Plus-value immobilière, Résidence principale, Droits d’enregistrement & engagement de revendre, Revenus fonciers & absence de location, Scellier, Robien & rupture conventionnelle, Acte anormal de gestion & abandon de créances, Majoration du prix d’acquisition, Cession d’usufruit temporaire & distribution occulte
Marie-Bénédicte Pain, Pierre Darbo, Bérénice Binazet, Lucas Thieurmel, Quentin Seyrat et Alina Ananyev
Retrouvez la veille fiscale du 1er au 30 avril 2021 réalisée par l’équipe de contentieux fiscal du cabinet Rivière│Avocats│Associés
Plus-value immobilière – Résidence principale : l’occupation très brève peut faire obstacle à l’exonération
Pour rappel, la plus-value réalisée lors de la vente du logement constituant la résidence principale du vendeur au jour de la cession est exonérée d’impôt sur le revenu (article 150-U-II-1° du CGI).
Le juge de l’impôt et l’administration fiscale peuvent toutefois contester la qualité de résidence principale de l’immeuble cédé afin de faire obstacle à l’application de cette exonération.
Dans sa décision du 1er avril 2021, la CAA de Nantes écarte la notion de résidence principale de l’immeuble occupé par le cédant en recourant à la méthode du faisceau d’indices. Pour en savoir plus, consultez notre brève sur le sujet ici.
CAA de Nantes, 1er avril 2021, n°19NT03708
Droits d’enregistrement – L’engagement de revente entrainant une taxation au taux réduit suppose une intention spéculative réelle qui s’apprécie au moment de l’acquisition
L’article 1115 du CGI prévoit qu’un assujetti à TVA qui achète un immeuble et prend l’engagement de le revendre dans les cinq ans est redevable de droits d’enregistrement à taux réduit (0,70% au lieu de 5,80%).

.....

* Travail demandé *
1 > Extrayez de la liste les lignes situées entre celle qui contient « rightmost sidecar box? » et celle qui contient « (x=309, y=8) », ces deux lignes comprises, et reproduisez-les sans aucune modification.
2 > Rédigez la suite de la veille fiscale sur l'engagement de revente en droits d'enregistrement, à partir de sa dernière phrase.
La veille fiscale et la liste sont deux documents indépendants l'un de l'autre.

.....

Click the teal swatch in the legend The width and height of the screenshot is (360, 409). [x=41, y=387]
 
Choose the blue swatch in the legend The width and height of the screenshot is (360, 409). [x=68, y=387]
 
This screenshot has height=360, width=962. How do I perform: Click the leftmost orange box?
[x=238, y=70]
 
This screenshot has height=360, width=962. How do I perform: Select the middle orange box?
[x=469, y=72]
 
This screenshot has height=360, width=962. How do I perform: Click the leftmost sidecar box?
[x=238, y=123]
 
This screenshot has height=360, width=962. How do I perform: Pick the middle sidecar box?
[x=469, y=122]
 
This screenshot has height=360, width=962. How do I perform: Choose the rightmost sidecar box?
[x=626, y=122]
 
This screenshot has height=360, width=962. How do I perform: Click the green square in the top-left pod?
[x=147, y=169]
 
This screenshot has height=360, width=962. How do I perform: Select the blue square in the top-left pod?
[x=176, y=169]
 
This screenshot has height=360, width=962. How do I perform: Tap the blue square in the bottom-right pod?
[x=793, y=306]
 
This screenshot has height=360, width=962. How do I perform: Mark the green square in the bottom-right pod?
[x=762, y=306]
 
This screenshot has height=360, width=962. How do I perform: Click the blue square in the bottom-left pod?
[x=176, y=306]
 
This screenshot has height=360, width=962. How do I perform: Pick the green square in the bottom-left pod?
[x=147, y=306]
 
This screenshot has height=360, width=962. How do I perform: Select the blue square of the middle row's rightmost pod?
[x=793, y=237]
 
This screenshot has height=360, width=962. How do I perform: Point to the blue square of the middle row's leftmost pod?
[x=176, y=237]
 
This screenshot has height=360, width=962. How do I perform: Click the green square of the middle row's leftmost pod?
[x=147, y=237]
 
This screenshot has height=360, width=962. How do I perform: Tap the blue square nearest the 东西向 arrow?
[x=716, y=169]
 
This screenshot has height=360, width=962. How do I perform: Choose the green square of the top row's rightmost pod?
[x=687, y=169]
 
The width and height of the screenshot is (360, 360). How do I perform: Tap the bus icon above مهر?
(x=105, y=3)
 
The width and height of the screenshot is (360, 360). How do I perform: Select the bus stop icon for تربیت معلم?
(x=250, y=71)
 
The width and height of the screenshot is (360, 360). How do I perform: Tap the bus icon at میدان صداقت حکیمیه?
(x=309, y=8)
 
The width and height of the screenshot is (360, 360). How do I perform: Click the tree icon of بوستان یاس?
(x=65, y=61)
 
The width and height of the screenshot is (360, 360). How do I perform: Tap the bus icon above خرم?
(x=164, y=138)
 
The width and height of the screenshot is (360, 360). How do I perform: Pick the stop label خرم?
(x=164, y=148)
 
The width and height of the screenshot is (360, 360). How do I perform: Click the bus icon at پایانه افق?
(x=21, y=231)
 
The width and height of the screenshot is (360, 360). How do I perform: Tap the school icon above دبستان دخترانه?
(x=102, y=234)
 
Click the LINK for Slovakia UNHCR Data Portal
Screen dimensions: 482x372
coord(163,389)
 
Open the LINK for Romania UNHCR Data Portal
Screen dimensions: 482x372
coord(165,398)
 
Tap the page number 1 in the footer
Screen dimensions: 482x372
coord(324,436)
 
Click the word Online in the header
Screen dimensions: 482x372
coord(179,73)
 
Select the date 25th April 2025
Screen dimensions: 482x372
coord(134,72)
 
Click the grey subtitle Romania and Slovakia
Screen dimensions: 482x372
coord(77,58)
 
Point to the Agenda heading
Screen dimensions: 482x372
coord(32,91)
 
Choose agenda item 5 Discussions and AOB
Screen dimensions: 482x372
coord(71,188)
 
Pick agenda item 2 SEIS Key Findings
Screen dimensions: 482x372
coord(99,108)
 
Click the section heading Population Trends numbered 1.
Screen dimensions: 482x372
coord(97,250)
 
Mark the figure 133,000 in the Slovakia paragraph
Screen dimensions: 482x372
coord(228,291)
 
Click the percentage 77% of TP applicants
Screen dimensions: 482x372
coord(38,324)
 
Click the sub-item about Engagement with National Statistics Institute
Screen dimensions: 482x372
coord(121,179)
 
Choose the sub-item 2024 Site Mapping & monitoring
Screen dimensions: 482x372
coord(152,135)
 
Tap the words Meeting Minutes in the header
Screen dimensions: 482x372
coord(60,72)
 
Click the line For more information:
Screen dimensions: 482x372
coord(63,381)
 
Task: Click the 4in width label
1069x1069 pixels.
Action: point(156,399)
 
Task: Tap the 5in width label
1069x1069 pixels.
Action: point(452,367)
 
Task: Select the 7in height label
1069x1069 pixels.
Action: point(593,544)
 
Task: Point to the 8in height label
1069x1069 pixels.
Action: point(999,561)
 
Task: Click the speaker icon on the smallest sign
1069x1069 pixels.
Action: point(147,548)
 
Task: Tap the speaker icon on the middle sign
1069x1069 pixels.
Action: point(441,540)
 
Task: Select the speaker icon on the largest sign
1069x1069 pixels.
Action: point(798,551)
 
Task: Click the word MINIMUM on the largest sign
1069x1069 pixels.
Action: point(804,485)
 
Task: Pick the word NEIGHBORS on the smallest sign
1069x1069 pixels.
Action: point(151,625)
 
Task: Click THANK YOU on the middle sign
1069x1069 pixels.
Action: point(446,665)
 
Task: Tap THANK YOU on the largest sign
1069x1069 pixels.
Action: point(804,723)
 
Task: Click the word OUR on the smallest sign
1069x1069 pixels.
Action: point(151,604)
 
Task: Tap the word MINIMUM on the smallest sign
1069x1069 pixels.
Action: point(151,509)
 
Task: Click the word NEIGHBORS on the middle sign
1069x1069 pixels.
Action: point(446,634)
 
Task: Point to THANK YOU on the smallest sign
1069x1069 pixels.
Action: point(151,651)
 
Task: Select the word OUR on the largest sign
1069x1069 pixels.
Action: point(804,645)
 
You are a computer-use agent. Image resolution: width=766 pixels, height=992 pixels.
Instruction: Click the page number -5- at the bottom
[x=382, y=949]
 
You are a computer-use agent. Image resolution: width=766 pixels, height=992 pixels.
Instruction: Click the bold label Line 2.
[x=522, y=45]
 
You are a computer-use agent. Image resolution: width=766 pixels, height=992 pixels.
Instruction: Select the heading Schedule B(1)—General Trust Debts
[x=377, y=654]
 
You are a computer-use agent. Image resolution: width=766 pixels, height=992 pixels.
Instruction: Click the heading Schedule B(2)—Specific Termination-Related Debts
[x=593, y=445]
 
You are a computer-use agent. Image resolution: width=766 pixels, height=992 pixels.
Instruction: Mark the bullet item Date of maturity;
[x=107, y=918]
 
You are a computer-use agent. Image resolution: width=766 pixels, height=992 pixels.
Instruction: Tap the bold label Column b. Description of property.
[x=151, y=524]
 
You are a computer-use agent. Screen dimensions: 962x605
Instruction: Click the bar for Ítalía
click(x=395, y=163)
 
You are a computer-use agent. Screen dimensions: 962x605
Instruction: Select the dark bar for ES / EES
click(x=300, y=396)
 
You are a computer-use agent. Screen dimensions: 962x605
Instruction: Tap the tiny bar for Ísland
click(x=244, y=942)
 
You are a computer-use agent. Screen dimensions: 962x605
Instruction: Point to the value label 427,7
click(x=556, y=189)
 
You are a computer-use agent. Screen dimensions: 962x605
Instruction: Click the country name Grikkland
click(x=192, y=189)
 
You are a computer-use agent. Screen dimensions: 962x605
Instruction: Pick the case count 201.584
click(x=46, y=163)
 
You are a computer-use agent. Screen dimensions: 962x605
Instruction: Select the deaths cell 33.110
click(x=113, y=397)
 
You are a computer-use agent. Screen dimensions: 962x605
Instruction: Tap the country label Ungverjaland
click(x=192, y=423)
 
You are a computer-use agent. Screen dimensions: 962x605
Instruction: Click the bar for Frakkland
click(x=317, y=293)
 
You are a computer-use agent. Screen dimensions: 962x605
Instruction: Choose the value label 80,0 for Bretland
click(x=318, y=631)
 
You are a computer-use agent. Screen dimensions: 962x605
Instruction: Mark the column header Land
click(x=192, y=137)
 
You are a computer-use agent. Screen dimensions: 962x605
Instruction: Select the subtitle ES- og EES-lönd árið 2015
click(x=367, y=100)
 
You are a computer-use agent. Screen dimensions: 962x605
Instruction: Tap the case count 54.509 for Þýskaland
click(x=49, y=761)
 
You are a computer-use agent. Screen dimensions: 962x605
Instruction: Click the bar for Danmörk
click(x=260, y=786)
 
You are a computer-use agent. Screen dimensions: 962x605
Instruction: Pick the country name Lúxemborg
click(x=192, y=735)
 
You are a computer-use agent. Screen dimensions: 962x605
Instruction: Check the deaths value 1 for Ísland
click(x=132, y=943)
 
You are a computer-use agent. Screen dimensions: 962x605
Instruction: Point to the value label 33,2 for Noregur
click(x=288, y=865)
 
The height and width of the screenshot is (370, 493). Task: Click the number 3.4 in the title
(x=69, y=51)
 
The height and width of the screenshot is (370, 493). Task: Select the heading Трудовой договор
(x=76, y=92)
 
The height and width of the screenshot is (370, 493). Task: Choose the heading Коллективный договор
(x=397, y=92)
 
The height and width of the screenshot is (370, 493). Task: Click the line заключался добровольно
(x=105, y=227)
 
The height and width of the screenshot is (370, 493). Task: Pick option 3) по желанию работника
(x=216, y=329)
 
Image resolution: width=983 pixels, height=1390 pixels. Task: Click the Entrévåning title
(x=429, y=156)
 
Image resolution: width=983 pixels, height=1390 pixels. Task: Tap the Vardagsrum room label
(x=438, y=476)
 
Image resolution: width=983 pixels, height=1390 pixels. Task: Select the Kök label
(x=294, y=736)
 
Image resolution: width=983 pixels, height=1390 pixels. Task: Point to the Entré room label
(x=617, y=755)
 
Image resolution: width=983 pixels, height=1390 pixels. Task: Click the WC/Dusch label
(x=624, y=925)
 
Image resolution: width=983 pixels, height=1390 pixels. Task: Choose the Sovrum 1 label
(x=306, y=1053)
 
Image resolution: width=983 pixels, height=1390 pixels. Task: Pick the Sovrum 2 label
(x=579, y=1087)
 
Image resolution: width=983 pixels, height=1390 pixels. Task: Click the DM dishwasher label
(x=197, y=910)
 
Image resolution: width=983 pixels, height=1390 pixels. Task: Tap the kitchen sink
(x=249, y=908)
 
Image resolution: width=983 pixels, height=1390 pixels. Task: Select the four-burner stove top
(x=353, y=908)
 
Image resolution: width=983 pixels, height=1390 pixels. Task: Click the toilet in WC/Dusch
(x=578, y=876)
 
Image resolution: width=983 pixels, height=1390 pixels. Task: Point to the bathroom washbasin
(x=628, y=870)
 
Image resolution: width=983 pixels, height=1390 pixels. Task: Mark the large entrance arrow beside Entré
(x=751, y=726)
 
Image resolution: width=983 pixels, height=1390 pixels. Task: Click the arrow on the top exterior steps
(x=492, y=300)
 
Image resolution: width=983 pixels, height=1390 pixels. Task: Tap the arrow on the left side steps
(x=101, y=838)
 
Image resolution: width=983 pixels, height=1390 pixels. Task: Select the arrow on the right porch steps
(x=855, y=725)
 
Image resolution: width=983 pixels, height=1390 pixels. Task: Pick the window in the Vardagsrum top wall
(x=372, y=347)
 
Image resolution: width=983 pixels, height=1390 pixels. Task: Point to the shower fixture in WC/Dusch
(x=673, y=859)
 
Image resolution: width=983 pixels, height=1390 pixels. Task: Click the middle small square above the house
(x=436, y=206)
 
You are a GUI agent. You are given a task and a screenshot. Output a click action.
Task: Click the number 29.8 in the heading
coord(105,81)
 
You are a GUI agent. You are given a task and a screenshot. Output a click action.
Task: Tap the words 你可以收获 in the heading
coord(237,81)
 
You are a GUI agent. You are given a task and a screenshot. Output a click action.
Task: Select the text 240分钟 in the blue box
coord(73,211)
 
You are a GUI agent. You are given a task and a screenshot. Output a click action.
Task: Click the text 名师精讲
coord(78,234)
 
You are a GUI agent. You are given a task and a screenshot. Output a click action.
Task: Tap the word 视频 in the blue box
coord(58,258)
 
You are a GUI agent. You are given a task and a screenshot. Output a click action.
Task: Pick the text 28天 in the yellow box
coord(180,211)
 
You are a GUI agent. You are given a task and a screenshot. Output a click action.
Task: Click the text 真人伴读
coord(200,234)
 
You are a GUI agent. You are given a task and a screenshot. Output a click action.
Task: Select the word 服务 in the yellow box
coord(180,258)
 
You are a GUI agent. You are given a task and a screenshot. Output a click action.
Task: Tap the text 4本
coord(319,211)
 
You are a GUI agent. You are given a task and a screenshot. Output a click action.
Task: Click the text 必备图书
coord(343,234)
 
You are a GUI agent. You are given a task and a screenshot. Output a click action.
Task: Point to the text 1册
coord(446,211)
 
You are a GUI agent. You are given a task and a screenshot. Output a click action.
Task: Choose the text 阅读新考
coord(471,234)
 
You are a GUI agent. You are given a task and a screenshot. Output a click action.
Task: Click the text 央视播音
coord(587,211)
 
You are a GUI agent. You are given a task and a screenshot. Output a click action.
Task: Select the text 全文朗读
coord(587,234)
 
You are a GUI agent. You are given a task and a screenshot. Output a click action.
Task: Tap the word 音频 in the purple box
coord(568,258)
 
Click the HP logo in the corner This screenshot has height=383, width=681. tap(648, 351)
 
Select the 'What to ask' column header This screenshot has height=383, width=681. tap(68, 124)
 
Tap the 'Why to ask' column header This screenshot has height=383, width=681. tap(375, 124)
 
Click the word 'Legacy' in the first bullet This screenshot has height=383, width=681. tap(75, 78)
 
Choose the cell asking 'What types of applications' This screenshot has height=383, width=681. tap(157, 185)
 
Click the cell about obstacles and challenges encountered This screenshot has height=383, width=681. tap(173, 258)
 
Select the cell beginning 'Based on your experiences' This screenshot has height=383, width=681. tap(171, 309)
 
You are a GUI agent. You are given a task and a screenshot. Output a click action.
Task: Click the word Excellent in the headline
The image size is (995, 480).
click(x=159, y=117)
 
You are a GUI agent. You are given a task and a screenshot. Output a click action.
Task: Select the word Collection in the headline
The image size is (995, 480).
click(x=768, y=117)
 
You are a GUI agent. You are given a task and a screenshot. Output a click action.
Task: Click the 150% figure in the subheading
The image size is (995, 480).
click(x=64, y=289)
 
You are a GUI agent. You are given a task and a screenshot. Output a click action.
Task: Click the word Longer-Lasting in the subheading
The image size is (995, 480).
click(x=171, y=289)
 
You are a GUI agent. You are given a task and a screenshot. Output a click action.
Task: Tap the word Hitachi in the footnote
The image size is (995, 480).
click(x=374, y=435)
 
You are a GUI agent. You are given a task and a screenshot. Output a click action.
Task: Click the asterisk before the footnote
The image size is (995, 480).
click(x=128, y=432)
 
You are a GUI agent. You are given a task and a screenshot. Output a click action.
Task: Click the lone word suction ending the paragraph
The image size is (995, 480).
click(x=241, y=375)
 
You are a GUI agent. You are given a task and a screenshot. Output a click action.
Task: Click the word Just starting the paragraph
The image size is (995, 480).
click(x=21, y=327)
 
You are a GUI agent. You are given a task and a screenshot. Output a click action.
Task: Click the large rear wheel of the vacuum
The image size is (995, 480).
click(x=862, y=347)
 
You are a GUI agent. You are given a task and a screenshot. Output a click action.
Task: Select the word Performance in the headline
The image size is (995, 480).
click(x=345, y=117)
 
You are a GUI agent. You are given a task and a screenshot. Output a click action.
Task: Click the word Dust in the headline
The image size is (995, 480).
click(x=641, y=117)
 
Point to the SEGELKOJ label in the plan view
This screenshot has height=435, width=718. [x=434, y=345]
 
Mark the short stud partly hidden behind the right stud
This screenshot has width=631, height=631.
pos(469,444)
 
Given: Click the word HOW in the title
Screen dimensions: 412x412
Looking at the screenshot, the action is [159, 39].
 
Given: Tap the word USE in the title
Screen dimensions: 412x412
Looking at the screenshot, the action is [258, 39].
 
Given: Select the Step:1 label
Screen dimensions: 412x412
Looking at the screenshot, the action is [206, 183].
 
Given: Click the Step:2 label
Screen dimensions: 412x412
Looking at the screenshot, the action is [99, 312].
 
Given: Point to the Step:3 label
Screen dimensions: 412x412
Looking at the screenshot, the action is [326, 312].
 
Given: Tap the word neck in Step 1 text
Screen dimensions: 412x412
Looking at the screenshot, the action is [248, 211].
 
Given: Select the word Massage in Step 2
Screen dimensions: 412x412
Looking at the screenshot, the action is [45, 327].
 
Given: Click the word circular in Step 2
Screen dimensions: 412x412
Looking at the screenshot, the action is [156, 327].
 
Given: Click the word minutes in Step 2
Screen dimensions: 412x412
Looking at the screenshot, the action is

.....

* Réponses proposées *
1 >
This screenshot has height=360, width=962. How do I perform: Choose the rightmost sidecar box?
[x=626, y=122]
 
This screenshot has height=360, width=962. How do I perform: Click the green square in the top-left pod?
[x=147, y=169]
 
This screenshot has height=360, width=962. How do I perform: Select the blue square in the top-left pod?
[x=176, y=169]
 
This screenshot has height=360, width=962. How do I perform: Tap the blue square in the bottom-right pod?
[x=793, y=306]
 
This screenshot has height=360, width=962. How do I perform: Mark the green square in the bottom-right pod?
[x=762, y=306]
 
This screenshot has height=360, width=962. How do I perform: Click the blue square in the bottom-left pod?
[x=176, y=306]
 
This screenshot has height=360, width=962. How do I perform: Pick the green square in the bottom-left pod?
[x=147, y=306]
 
This screenshot has height=360, width=962. How do I perform: Select the blue square of the middle row's rightmost pod?
[x=793, y=237]
 
This screenshot has height=360, width=962. How do I perform: Point to the blue square of the middle row's leftmost pod?
[x=176, y=237]
 
This screenshot has height=360, width=962. How do I perform: Click the green square of the middle row's leftmost pod?
[x=147, y=237]
 
This screenshot has height=360, width=962. How do I perform: Tap the blue square nearest the 东西向 arrow?
[x=716, y=169]
 
This screenshot has height=360, width=962. How do I perform: Choose the green square of the top row's rightmost pod?
[x=687, y=169]
 
The width and height of the screenshot is (360, 360). How do I perform: Tap the bus icon above مهر?
(x=105, y=3)
 
The width and height of the screenshot is (360, 360). How do I perform: Select the bus stop icon for تربیت معلم?
(x=250, y=71)
 
The width and height of the screenshot is (360, 360). How do I perform: Tap the bus icon at میدان صداقت حکیمیه?
(x=309, y=8)

2 >
Dans son arrêt du 12 avril 2021, la Cour d’Appel d’Orléans a précisé les contours de ce régime de faveur, rappelant qu’il supposait que l’opération ait été réalisée avec une intention spéculative réelle et non seulement affichée, laquelle doit pouvoir être justifiée au moment de l’acquisition. Pour en savoir plus, consultez notre brève sur le sujet ici.
CA Orléans, 12 avril 2021, Ch. Civ., n°19/01250
Revenus fonciers – L’interruption des travaux et l’absence de location du bien peut entrainer la non-déductibilité des charges foncières
En application de l’article 15 II du CGI, les contribuables qui se réservent la jouissance de logements dont ils sont propriétaires ne peuvent pas déduire de leur revenu imposable les charges afférentes à ces logements.
Dans le prolongement de cette règle, la CAA de Nantes, par un arrêt en date du 1er avril 2021, rappelle que seuls les intérêts d’emprunt contractés pour l’acquisition d’un immeubles destinés à procurer des revenus fonciers sont déductibles (combinaison des articles 13, 28, 31 et 156 du CGI) et rejette leur déductibilité pour un bien non loué du fait du non-achèvement des travaux, l’entreprise ayant été mise en liquidation. Pour en savoir plus, consultez notre brève sur le sujet ici.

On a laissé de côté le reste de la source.